=== Records provided ===
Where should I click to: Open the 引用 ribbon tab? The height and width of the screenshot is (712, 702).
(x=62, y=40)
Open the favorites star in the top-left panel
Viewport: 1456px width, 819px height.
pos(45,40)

* * *

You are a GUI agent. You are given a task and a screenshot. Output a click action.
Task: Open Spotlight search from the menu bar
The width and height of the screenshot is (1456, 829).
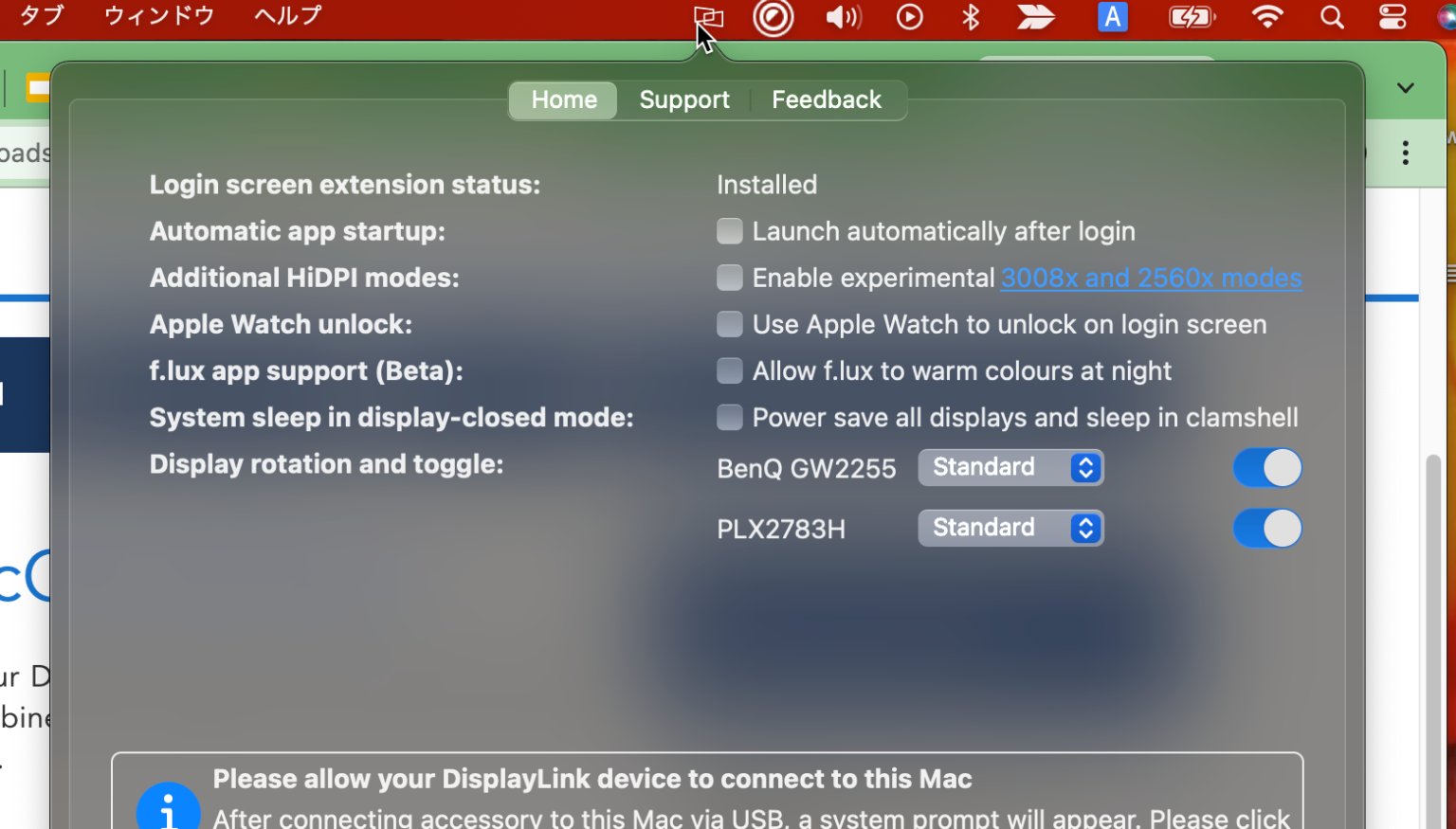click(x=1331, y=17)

...

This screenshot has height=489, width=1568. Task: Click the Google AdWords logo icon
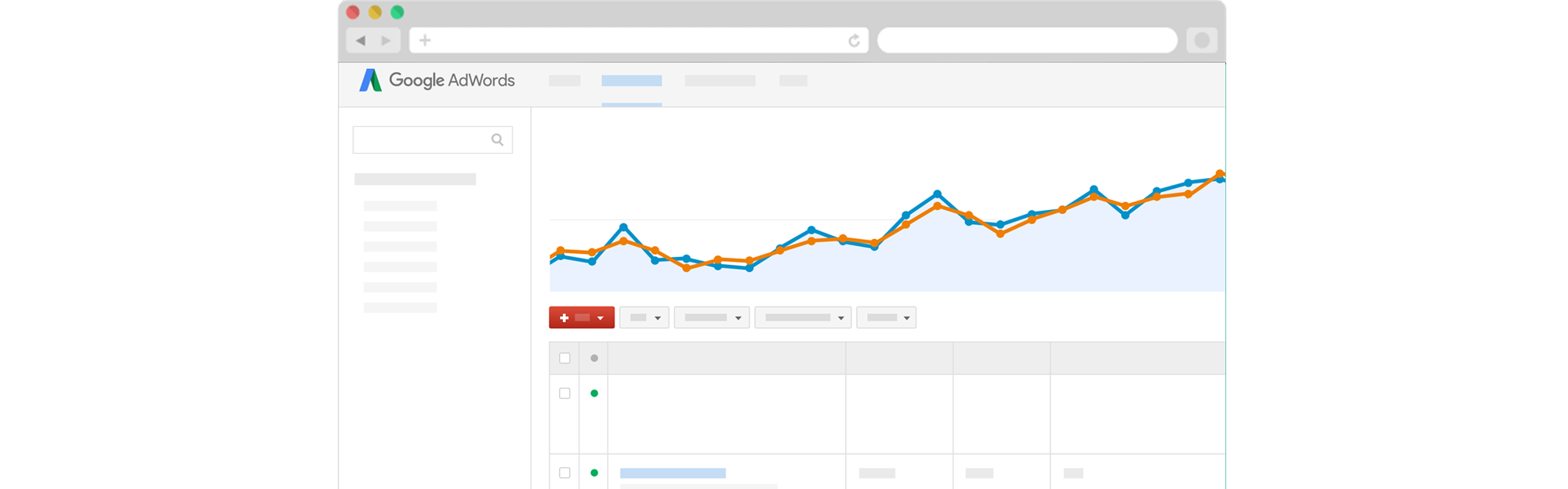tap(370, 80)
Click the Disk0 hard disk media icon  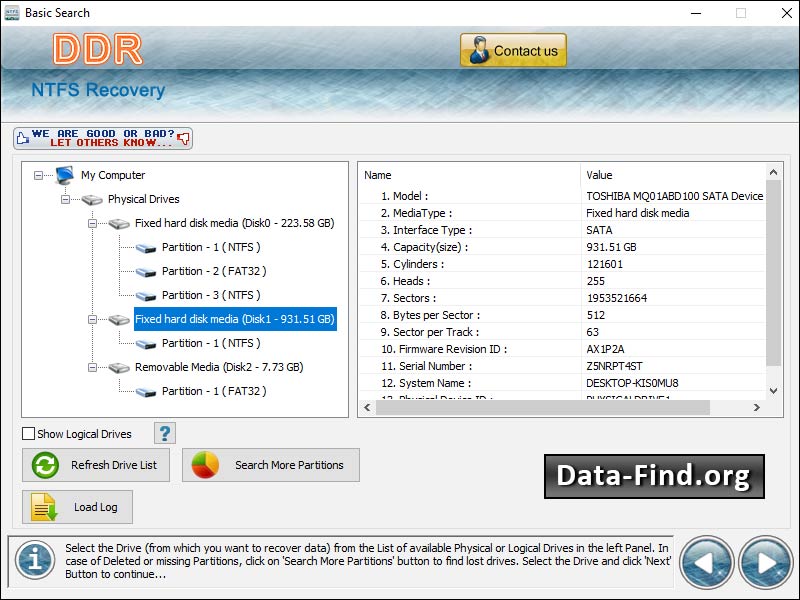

=== Your task ===
Your task is to copy only the lines above starting at the one containing "This screenshot has" and ending at the one containing "Click the Disk0 hard disk media icon". Copy them exactly, both ends included, and omit the pictures.

=== Solution for this problem ===
This screenshot has height=489, width=1568. Task: Click the Google AdWords logo icon
tap(370, 80)
Click the Disk0 hard disk media icon  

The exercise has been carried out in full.